Après le Brésil, la France et l'Allemagne, c'est au tour de la presse suisse d'exiger une meilleure protection contre les moteurs de recherche et autres agrégateurs profitant gratuitement de ses contenus pour générer des recettes publicitaires. Dans une interview parue dans le journal alémanique SonntagsZeitung, Marc Walder, CEO du groupe Ringier, se plaint en particulier des pratiques de reprise de Google qui « constituent une forme moderne de vol  et « poussent indirectement à la mort des journaux et portent atteinte à notre démocratie ». Idem pour le président de Ringier, Hanspeter Lebrument, qui prédit un avenir noir à la presse suisse si elle n'est pas mieux protégée. Regroupés au sein de l'association faîtière Médias Suisses, les éditeurs devraient se pencher cette semaine sur le sujet et transmettre rapidement leurs doléances au Conseil Fédéral. 

Bras de fer

Comme dans d'autres pays, les éditeurs suisses demanderont vraisemblablement une rétribution pour les contenus référencés par Google et pourraient menacer d'empêcher l'indexation de leurs articles en cas de refus.

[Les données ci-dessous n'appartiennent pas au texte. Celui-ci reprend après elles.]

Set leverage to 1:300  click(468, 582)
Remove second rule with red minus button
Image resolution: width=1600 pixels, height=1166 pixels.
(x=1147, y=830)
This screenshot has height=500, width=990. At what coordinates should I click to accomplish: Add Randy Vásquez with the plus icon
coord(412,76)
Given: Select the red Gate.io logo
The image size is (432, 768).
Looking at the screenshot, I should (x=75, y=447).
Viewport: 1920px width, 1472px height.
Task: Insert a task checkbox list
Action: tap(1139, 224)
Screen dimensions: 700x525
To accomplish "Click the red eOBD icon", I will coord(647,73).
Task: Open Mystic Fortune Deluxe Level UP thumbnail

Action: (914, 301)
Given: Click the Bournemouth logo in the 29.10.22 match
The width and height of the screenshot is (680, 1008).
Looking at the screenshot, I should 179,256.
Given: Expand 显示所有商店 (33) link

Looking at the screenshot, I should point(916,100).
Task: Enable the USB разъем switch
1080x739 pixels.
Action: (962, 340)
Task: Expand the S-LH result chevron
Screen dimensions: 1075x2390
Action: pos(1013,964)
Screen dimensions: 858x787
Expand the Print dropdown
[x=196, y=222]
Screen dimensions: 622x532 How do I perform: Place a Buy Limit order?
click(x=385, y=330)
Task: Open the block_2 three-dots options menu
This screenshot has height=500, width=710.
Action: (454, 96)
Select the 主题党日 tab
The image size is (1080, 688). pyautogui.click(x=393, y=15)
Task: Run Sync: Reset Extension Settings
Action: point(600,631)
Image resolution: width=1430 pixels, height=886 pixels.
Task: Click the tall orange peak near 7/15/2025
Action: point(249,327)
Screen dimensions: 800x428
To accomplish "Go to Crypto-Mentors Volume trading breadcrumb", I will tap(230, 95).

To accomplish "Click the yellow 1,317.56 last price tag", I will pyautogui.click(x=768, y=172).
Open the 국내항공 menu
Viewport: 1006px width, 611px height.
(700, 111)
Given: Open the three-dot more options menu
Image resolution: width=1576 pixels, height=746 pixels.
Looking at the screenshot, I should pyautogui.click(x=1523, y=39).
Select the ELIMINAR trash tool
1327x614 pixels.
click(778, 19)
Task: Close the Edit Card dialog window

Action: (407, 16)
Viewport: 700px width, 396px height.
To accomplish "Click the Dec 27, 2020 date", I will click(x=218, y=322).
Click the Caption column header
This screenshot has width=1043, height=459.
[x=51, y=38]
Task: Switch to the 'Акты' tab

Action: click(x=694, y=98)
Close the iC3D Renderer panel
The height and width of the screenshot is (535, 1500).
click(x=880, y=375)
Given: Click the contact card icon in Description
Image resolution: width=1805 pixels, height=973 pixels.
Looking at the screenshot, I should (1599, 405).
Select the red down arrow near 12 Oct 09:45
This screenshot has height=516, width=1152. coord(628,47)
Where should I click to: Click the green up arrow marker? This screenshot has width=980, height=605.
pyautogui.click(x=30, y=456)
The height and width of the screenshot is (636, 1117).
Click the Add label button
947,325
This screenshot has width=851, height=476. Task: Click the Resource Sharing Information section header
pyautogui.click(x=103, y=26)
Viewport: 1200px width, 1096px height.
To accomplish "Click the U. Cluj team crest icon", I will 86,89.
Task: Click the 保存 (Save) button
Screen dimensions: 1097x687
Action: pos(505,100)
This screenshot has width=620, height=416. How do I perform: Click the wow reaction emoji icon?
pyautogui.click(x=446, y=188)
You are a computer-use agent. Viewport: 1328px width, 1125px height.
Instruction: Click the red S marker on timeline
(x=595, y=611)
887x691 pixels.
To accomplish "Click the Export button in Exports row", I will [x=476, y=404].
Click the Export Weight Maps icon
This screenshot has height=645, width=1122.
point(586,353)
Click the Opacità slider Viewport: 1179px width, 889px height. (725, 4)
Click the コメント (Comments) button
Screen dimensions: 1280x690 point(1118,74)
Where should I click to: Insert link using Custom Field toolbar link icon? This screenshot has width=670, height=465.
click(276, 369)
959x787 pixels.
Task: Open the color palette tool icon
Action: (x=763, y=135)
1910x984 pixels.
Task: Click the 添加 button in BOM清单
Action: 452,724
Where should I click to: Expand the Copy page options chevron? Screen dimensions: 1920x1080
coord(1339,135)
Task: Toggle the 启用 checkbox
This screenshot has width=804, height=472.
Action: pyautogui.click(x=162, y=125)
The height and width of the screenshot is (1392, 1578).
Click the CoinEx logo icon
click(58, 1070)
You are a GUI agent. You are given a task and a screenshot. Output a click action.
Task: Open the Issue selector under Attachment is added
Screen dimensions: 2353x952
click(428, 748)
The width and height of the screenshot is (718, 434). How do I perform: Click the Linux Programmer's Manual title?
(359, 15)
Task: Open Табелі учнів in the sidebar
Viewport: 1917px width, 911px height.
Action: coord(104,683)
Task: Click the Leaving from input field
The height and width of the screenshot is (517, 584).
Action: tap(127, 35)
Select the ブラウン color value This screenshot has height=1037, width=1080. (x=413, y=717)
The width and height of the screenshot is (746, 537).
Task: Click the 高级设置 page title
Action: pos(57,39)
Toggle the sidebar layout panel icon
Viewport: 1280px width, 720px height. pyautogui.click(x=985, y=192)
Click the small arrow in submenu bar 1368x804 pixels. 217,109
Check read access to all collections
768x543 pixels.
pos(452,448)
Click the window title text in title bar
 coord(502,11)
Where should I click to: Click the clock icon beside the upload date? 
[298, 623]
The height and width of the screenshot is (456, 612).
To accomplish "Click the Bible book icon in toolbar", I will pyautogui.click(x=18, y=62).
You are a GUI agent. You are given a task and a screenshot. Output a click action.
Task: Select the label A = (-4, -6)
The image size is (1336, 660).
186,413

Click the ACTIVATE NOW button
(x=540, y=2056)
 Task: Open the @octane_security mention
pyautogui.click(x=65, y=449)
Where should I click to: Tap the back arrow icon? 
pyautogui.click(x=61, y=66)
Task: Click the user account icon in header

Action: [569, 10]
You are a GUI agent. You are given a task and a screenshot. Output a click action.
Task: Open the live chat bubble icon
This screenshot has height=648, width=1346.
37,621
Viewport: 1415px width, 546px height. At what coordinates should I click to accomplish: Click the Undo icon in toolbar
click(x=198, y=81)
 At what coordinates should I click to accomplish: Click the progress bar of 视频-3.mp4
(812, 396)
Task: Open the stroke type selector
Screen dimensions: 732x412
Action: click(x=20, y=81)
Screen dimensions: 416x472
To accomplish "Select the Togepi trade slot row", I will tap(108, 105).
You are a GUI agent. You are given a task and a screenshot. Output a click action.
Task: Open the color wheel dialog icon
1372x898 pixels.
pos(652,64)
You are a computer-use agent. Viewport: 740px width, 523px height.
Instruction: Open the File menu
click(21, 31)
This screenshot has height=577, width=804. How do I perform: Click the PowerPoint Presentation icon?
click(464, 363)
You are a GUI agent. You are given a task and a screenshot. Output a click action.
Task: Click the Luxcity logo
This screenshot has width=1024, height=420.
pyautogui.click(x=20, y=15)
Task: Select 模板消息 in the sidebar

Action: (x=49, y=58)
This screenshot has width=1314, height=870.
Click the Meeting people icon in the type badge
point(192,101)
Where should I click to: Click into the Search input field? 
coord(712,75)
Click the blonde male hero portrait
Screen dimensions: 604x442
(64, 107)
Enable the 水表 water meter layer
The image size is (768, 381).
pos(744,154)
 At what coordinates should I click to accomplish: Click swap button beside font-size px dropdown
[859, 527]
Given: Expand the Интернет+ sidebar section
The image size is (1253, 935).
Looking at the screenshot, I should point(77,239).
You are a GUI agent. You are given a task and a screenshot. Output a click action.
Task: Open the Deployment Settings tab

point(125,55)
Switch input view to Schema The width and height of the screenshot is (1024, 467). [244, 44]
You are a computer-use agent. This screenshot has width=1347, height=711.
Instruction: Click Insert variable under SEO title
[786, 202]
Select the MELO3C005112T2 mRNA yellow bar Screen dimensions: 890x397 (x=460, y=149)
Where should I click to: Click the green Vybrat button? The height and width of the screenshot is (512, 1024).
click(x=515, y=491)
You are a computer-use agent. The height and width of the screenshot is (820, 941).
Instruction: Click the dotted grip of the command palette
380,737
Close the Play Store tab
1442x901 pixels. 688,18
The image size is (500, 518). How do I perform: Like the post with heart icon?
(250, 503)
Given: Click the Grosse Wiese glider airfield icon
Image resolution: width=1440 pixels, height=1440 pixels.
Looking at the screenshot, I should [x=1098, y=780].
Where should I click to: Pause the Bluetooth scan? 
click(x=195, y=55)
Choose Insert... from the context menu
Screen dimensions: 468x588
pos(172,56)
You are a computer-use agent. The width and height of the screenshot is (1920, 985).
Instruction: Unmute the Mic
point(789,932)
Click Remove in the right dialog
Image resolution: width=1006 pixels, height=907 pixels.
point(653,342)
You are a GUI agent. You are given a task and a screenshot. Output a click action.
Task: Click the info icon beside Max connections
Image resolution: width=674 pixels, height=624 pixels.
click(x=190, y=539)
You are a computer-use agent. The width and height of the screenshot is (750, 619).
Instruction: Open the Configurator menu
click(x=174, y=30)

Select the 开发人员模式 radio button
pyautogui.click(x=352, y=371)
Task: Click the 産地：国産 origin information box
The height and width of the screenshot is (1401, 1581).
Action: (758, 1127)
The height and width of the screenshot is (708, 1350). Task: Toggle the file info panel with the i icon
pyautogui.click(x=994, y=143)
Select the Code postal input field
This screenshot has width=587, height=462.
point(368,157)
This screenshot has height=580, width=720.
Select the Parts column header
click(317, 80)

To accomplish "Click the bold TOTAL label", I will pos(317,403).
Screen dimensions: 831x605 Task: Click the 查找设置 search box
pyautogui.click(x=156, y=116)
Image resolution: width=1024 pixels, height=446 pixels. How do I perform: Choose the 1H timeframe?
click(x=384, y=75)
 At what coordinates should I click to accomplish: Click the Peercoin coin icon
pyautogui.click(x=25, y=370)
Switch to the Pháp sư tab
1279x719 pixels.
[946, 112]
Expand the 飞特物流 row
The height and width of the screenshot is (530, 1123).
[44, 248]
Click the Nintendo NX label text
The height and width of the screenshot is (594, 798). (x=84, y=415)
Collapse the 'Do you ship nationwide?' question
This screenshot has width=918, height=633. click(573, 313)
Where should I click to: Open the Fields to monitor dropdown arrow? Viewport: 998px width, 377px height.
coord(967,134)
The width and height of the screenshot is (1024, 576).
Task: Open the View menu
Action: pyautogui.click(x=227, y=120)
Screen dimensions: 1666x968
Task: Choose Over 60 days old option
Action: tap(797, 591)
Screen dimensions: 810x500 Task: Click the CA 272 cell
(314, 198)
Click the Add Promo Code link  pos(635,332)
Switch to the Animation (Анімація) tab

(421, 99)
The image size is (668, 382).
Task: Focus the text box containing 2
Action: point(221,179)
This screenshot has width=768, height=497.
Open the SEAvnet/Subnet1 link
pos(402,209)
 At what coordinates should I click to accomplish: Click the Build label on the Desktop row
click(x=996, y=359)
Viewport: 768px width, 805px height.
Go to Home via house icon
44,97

De son côté, Google se positionne comme à son habitude en défenseur des internautes. Interrogé par l'hebdomadaire alémanique, Matthias Meyer, porte-parole de Google, rétorque ainsi que les moteurs de recherche apportent aux journaux jusqu'à la moitié de leurs lecteurs en ligne et qu'une telle loi empêcherait les utilisateurs de trouver en tout temps ce qu'ils cherchent.

Paywalls généralisés

Marc Walder affirme par ailleurs que la presse vit la rupture la plus radicale de son histoire du fait de la numérisation, avec une chute importante du nombre d'abonnés et une énorme pression sur les marges. Pour le CEO, les éditeurs ont commis une erreur de jeunesse en instaurant la gratuité sur leurs sites, et il faut y mettre fin en généralisant les contenus payants (paywall) - ce devrait d'ailleurs être le cas pour une partie des articles du Blick d'ici l'automne 2013. Un lecteur papier rapporte sept fois plus qu'un internaute, ajoute encore le CEO de Ringier, pour lequel les médias n'ont d'autre choix que de se diversifier dans des activités plus rentables.